- **PROBLEM STATEMENT**
Since the records include pictures, leave those out while you reproduce exactly and only the lines from the one containing "The width and" through the one containing "The height and", inclusive.

- **INFORMATION GIVEN**
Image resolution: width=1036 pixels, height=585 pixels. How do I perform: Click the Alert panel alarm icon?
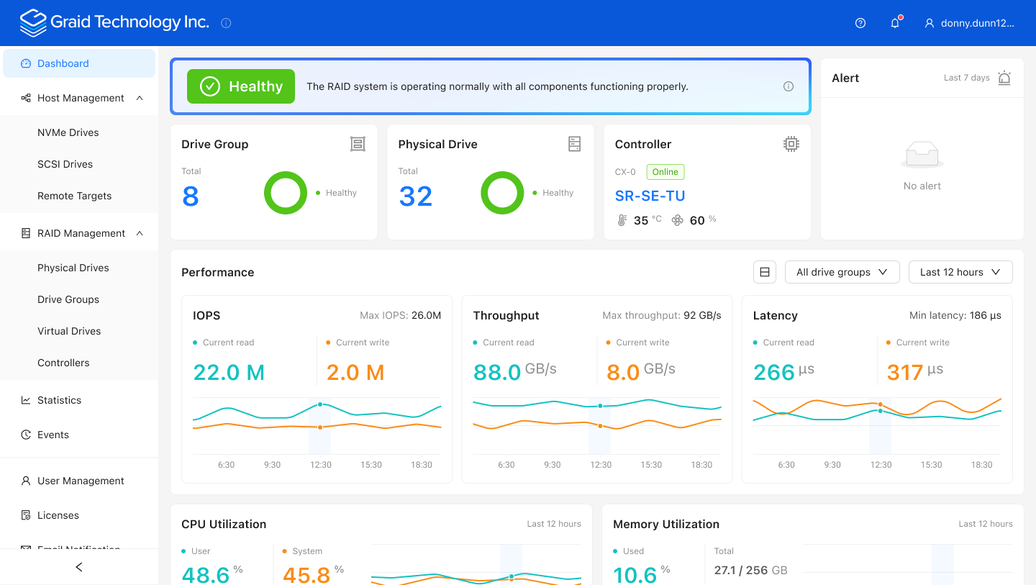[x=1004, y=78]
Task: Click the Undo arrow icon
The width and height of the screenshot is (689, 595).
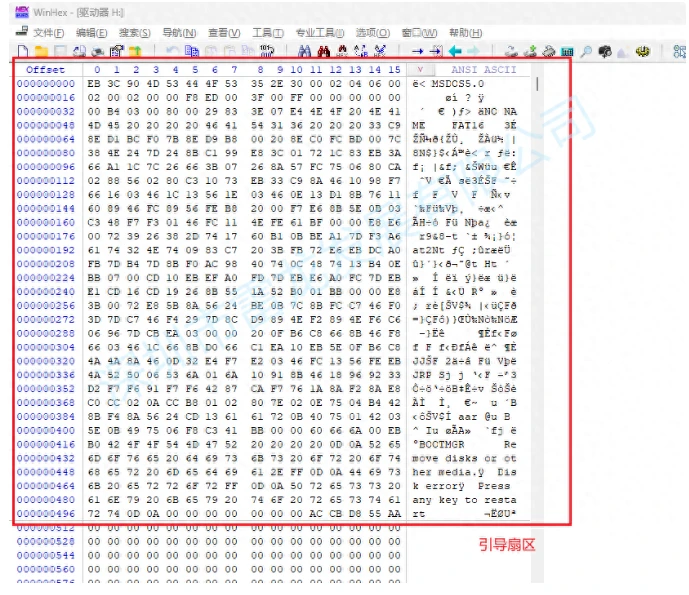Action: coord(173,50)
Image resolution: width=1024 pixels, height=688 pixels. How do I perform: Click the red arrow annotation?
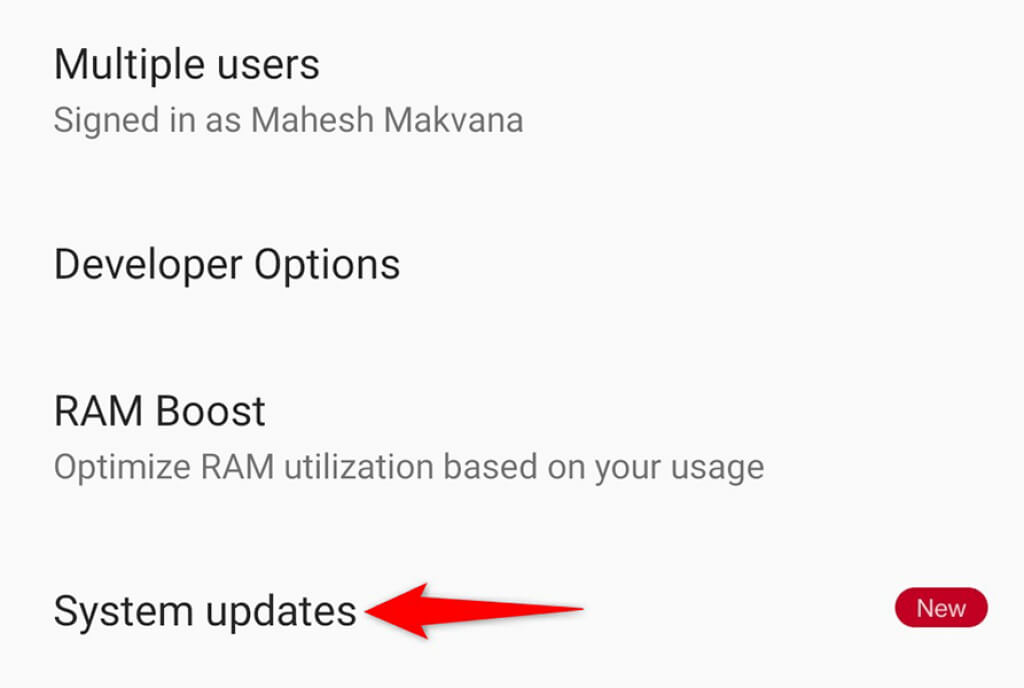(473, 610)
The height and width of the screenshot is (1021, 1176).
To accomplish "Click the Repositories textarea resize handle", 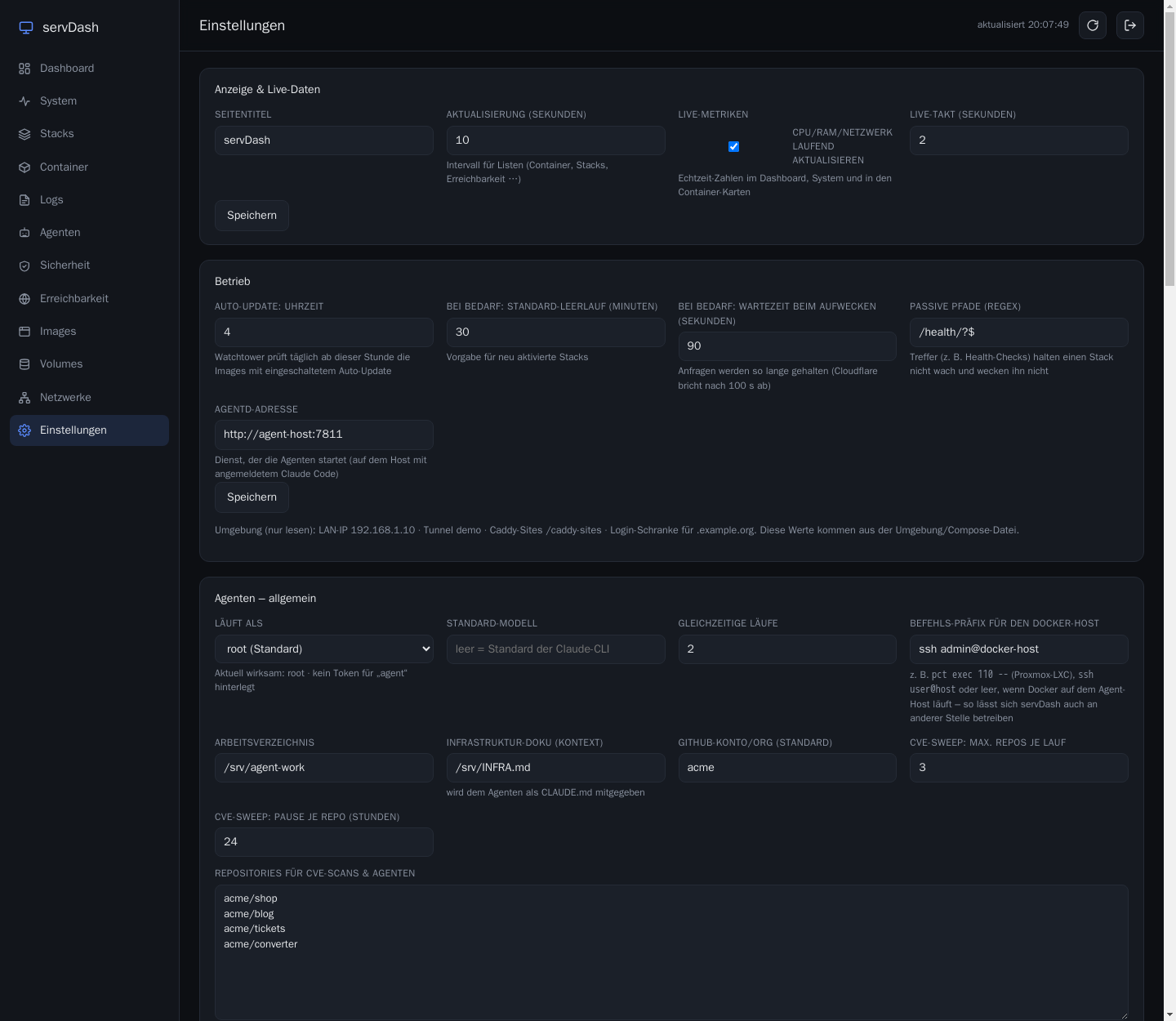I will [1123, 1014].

- **EXERCISE SOLUTION**
The width and height of the screenshot is (689, 595).
Action: coord(173,50)
Image resolution: width=1024 pixels, height=688 pixels. How do I perform: Click the red arrow annotation?
(473, 610)
The height and width of the screenshot is (1021, 1176).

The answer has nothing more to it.